Let $W_i=\sum_{j \in N(i): w_{ij}>0} w_{ij}$ (sum of positive edges), $V_i=-\sum_{j \in N(i): w_{ij}<0} w_{ij}$ (minus sum of negative edges), $\alpha_{ij} =\exp (|W_{ij}|) -1$.

We initialize all $x_i, y_i =0$ then iteratively update as shown below via intermediate variables $\{L_i,U_i\}$. All iterations are monotonically nondecreasing, $x_i, y_i$ are bounded above hence converge, empirically typically rapidly.

Can we prove something on the rate of convergence? (any pointers appreciated)

The problem may be easier if we restrict all $w_{ij}>0$, which would still be very helpful, in which case $V_i=0$ and just rewriting the pseudocode below, each iteration sets e.g. new $x_i \leftarrow \left(1 + \frac{\exp(-\theta_i)}{\prod_{j \in N(i)} \left(1 + \frac{\alpha_{ij} x_j}{1+\alpha_{ij}(1-y_i)(1-x_j)} \right) } \right)^{-1}$.
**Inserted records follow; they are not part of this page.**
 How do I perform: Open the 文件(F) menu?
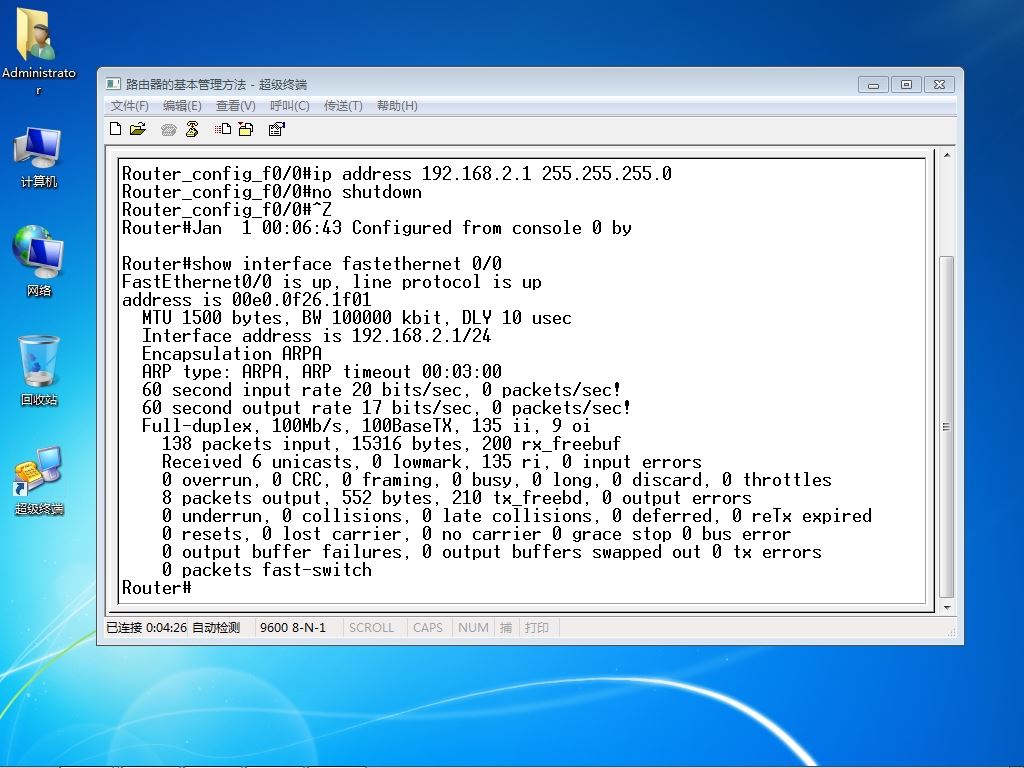(129, 106)
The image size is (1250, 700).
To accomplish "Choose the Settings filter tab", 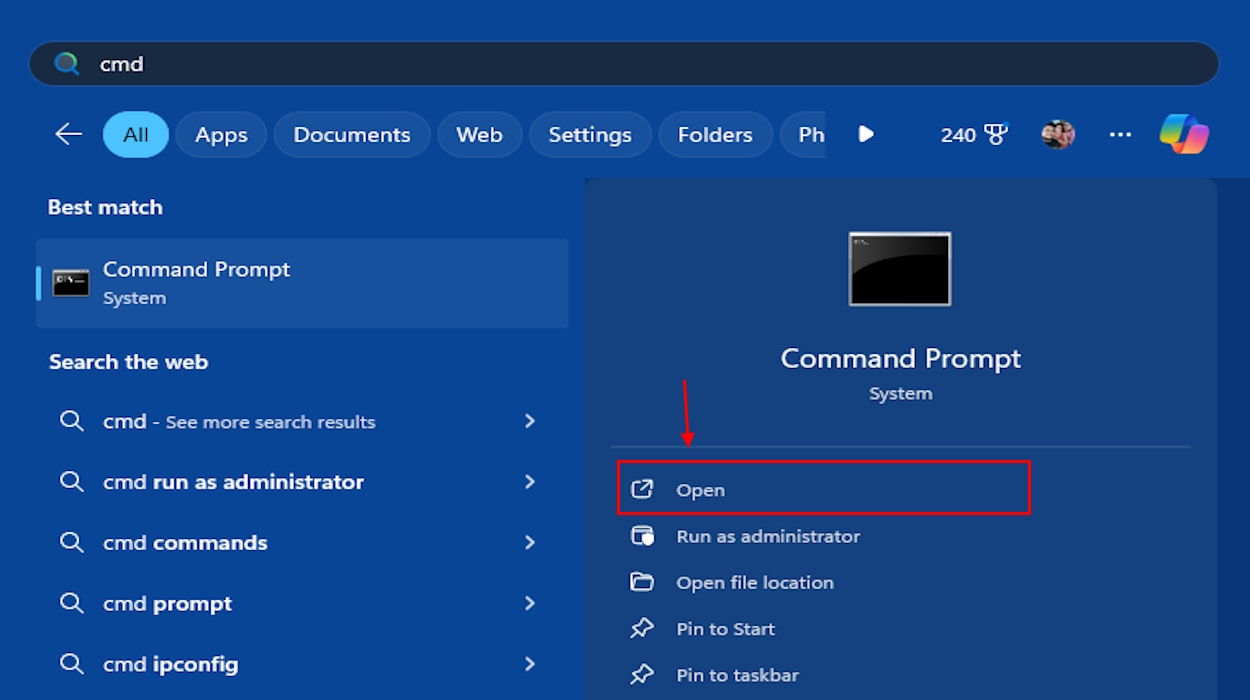I will 590,134.
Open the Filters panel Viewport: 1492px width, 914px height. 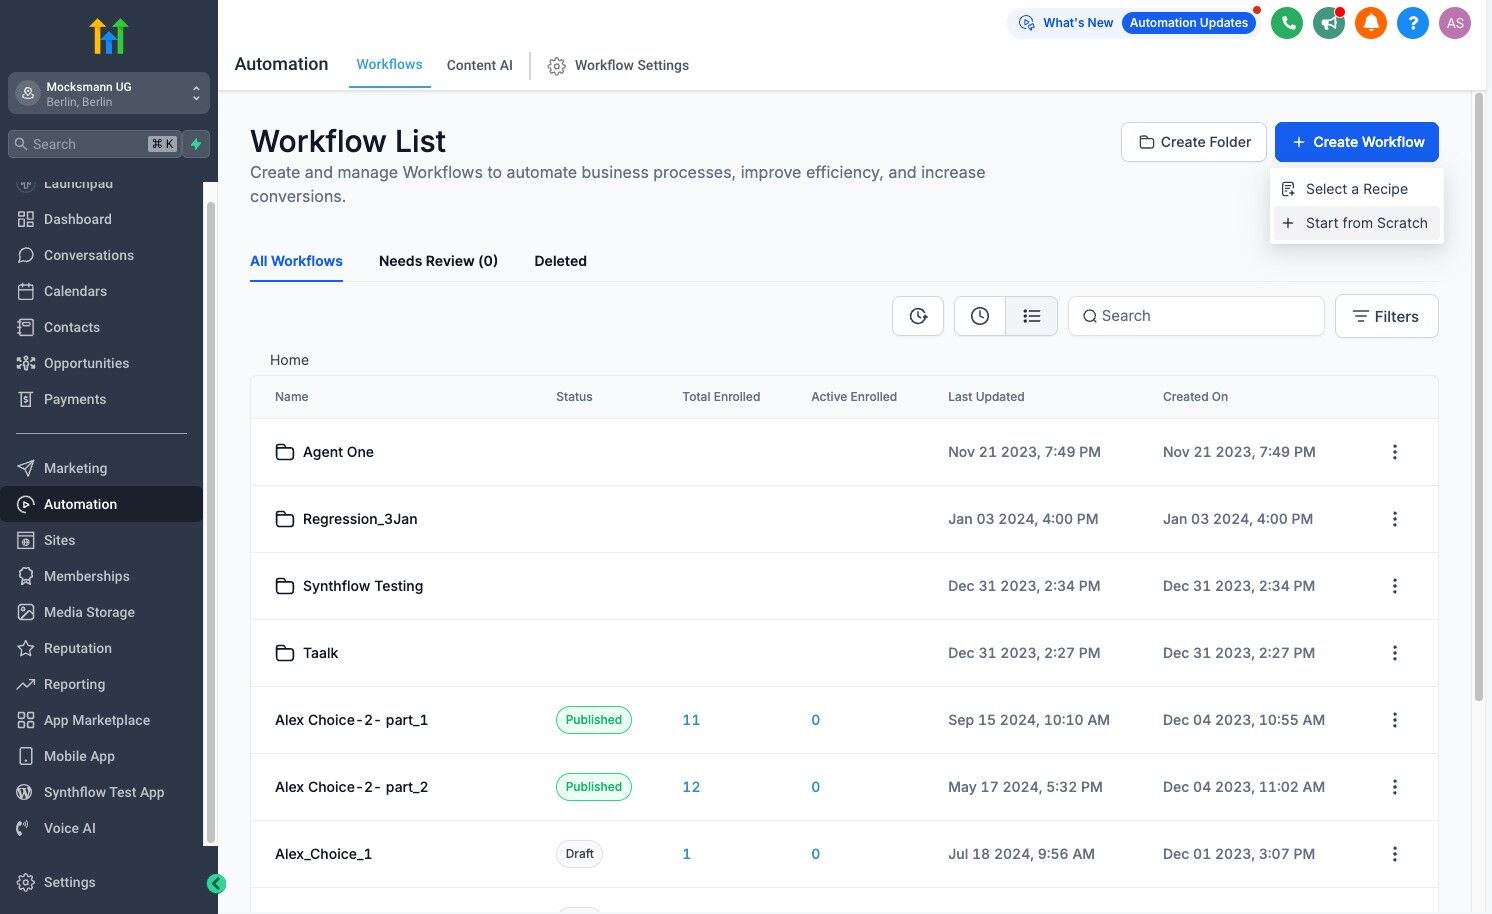coord(1386,316)
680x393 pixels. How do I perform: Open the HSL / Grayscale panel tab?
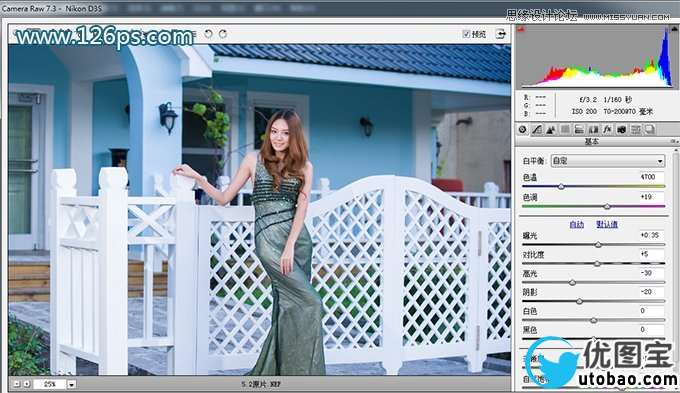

REPEAT until convergence {
  FOR each i {
    Li, Ui=1 // Initialize this pass
    FOR each j \in N(i) {
      IF w_{ij}>0 {
        Li *= 1+ \frac{\alpha_{ij} x_j} {1+\alpha_{ij} (1-y_i) (1-x_j)}
        Ui *= 1+ \frac{\alpha_{ij} y_j} {1+\alpha_{ij} (1-x_i) (1-y_j)}  }
      ELSE {
        Li *= 1+ \frac{\alpha_{ij} y_j} {1+\alpha_{ij} (1-y_i) (1-y_j)}
        Ui *= 1+ \frac{\alpha_{ij} x_j} {1+\alpha_{ij} (1-x_i) (1-x_j)}  }
  x_i = 1 / (1+exp(-\theta_i + V_i)/Li)
  y_i = 1 / (1+exp(\theta_i + W_i)/Ui)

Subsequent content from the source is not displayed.